Nightbringer – Terra Damnata


Band: Nightbringer
Album: Terra Damnata
Record label: Season Of Mist
Release Date: 14 April 2017
1. As Wolves Amongst Ruins
2. Misrule
3. Midnight’s Crown
4. Of The Key And Crossed Bones
5. Let Silence Be His Sacred Name
6. Inheritor Of A Dying World
7. The Lamp Of Inverse Light
8. Serpent Sun

The air of black metal orthodoxy hangs heavy over American act Nightbringer. Theirs is a black metal of Satanic transcendence and Emperial (sic) majesty, moving forward with an intensity that can border upon the overwhelming. Taking Scandinavian black metal as their starting point, the band combined with this with an esoteric, blasphemous character that is equal parts Deathspell Omega intellectualism and Watain rabidity, and whilst early records were hardly bad, they lacked that certain spark to really make them stand out. Each new release has built upon the last, though, and fifth album Terra Damnata continues that upward curve, delivering eight tracks of intricate, furious blasphemy that may not be immediate, but certainly leave a lasting impression, and may well see the band come the wider attention of the metal community.

Slightly ironically for a band named Nightbringer, one of the most immediate aspects of Terra Damnata is how strong and bright the production is when compared with previous efforts. On preceding albums, it could feel as if the dark, murky character of the recordings were concealing some of the details, and whilst that certainly helped add a darkness to them, it was at the cost of the grandeur Nightbringer were so clearly striving for. Here, the production allows the strong Emperor influence to shine through, with the guitar leads soaring with unrestrained freedom, and the background details given sufficient room to breathe.

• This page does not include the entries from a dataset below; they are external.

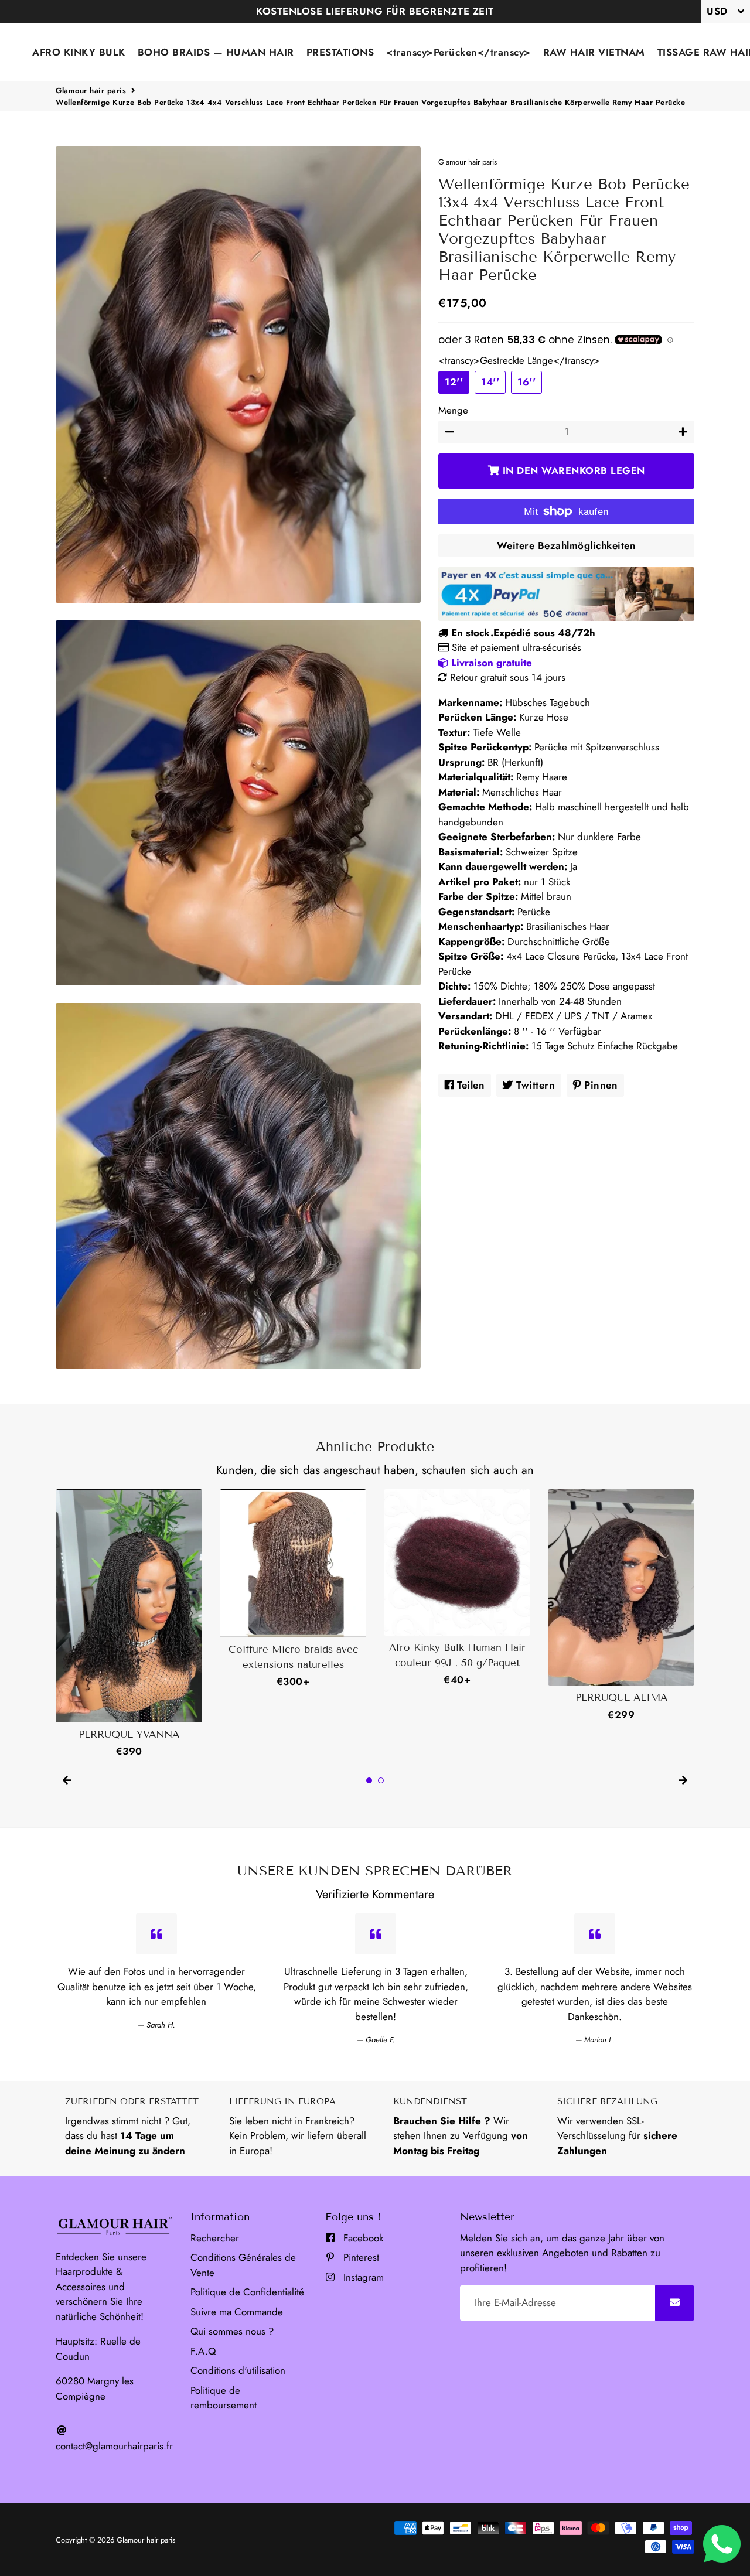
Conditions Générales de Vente (243, 2265)
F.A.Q (203, 2351)
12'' (454, 382)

It’s these background details which help make Terra Damnata the notable album that it is, and explain why it may take several listens to fully appreciate, especially as the album rarely gives the listener a pause for breath. The majority of these songs are loaded with details, whether it be subtle keys or unsettling guitar melodies weaving in and out. These guitar melodies still often carry traces of the head-spinning likes of Deathspell Omega and Aosoth, most notably on ‘Inheritor Of A Dying World’ – one of the slower songs on the album – but there are just as many moments where they are more reminiscent of the soaring technicality and passion that made Emperor’s albums so thrilling. The ending moments of second track ‘Misrule’, in particular, aren’t far removed from In The Nightside Eclipse; whilst the first movement of ‘Let Silence Be His Sacred Name’ (once the piano introduction is over) has a similar majestic fury to the best moments of IX Equilibrium. It’s notable that Terra Damnata feels less in thrall to the dissonant French and modern orthodox black metal sounds than previous records did though, and the combination of these influences with the foundation of Scandinavian black metal feels more cohesive and solid than on previous efforts. Nightbringer have hardly lacked a sense of purpose and identity on their other albums, but on Terra Damnata, they demonstrate just how powerful and devastating their sound can be.

It’s not an album without flaws, though. Most notable of these is a tendency for songs to begin with fade-ins, which can undermine the flow of the album. And as previously alluded to, it is an album that is so loaded with details and intensity that initial listens can almost be disappointing, as the best aspects of Nightbringer’s sound are lost in the maelstrom. It should also be noted that ‘The Lamp Of Inverse Light’ features a spoken word sample from an interview with Julius Evola, who had strong links with Italian fascism, as well as occultism – an influence that some may find off-putting, given that the band have spoken highly of Evola in a recent interview [1].

It may not reinvent black metal, and the changes between this and previous album Ego Dominus Tuus may seem minimal at first, but Terra Damnata is an album that rewards patience. Any listener willing to spend the time with the album that it requires will realise that this is a strong record – assuming the fascist sympathies don’t put you off.

1. The interview with Decibel which highlights this.